I due modelli di fiscalità mostrano sorprendenti convergenze. Innanzitutto si concentrano su una parte significativa delle attività produttive, il lavoro dipendente. Nel complesso, il sistema fiscale e previdenziale francese è caratterizzato da una forte pressione sulle imprese, ma anche e soprattutto da un eccesso del prelievo sulla massa salariale, a causa dei tributi basati sui salari lordi. Mentre l’Italia non tassa le sue aziende come la Francia, ma tassa pesantemente i redditi dei dipendenti e assimilati (ovvero l’84% della base imponibile). Lo fa soprattutto attraverso l’Irpef.

Da parte francese, c’è quindi una sovra-tassazione della massa salariale che pesa sulle imprese. Sul fronte italiano, c’è un’eccessiva tassazione del reddito dei dipendenti. In entrambi i casi è il lavoro dipendente svolto nel contesto di un’impresa, e non il lavoro autonomo, a essere preso specificamente di mira dal sistema tributario. Ma non è tutto.

L’Italia è solo al 25° posto in Europa per la tassazione dei consumi. È un altro punto comune, poiché anche la Francia tassa poco i suoi consumatori. L’aliquota Iva standard in Francia è del 20%, ma la presenza di molte aliquote ridotte ne riduce fortemente il gettito. L’aliquota media effettiva dell’Iva è molto più bassa in Francia – come in Italia – rispetto a Germania o Danimarca. Così emerge in entrambi i paesi lo stesso equilibrio, con un carico fiscale che pesa poco sul consumo e molto sul lavoro salariato.

Le scelte fiscali implicano evidentemente delle conseguenze. In entrambi i paesi portano a varie forme di evasione fiscale, che contribuiscono a distorcere il sistema produttivo e a indebolire il suo nucleo, il tessuto industriale. In sostanza, le politiche sulla tassazione di Francia e Italia stanno portando a un parallelo indebolimento dell’economia. La produzione e l’occupazione industriale sembrano essere le prime vittime di un sistema fiscale che si concentra sul lavoro salariato.
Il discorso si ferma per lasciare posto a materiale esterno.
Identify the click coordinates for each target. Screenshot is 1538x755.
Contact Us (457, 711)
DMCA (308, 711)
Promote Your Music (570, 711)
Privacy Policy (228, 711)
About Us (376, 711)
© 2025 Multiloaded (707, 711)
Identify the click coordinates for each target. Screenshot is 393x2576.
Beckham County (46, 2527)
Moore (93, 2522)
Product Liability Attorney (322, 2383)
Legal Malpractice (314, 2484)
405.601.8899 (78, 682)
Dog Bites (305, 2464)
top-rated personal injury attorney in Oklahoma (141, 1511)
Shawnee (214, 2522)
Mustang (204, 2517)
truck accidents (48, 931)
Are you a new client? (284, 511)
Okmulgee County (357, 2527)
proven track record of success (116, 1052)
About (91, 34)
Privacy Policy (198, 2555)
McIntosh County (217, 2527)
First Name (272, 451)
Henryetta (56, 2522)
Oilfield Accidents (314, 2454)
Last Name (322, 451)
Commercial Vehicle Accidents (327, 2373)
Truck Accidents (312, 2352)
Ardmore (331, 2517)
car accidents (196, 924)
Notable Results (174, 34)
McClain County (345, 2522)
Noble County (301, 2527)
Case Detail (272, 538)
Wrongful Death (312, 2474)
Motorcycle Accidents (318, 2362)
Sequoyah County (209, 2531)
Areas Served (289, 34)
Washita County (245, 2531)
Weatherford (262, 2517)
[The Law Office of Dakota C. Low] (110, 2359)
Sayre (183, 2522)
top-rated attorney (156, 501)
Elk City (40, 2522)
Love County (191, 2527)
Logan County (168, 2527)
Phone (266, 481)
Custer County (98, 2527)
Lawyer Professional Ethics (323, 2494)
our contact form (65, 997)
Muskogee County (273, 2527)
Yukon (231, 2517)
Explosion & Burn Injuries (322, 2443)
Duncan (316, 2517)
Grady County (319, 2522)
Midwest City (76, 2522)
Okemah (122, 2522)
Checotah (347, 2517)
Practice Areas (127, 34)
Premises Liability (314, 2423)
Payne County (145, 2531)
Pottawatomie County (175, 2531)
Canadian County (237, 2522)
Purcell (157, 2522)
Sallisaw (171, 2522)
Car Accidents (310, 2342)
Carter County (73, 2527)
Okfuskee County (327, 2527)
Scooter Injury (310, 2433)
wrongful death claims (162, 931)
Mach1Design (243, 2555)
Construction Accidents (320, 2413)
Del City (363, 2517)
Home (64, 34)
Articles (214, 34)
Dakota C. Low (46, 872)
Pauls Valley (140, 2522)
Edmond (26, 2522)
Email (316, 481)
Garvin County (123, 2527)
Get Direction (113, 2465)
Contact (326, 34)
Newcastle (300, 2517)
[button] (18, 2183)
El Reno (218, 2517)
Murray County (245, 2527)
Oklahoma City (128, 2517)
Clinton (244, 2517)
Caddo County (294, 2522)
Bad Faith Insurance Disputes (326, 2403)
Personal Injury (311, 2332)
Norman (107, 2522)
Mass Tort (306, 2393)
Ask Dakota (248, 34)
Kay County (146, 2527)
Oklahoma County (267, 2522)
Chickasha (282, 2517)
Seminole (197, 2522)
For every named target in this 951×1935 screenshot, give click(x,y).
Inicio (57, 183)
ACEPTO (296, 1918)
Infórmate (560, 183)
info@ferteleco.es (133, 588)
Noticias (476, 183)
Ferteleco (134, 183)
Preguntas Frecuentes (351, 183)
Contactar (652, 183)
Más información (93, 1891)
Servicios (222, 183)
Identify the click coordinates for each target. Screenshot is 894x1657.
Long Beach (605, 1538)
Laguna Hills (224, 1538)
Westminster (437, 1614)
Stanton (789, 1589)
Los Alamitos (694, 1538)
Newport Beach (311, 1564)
Il lavoro nero italiano e le delocalizzazioni francesi raccontano due storie differenti ma che hanno quindi una comune causa.

Cosa fare? La via da seguire ci viene indicata dai nostri vicini europei, alcuni dei quali hanno vissuto gli stessi problemi decenni fa. Già negli anni ‘80, alcuni paesi del Nord Europa, come la Danimarca, hanno sviluppato strategie basate sul riequilibrio del sistema fiscale, spostandolo dal lavoro al consumo. I risultati parlano da soli: tutti questi paesi sono ora più ricchi di noi (in termini di Pil pro-capite), hanno conti in equilibrio (sia per quanto riguarda il bilancio pubblico che la bilancia dei pagamenti) e soprattutto al loro interno registrano un maggior consenso sul sistema tributario. Cosa aspettiamo?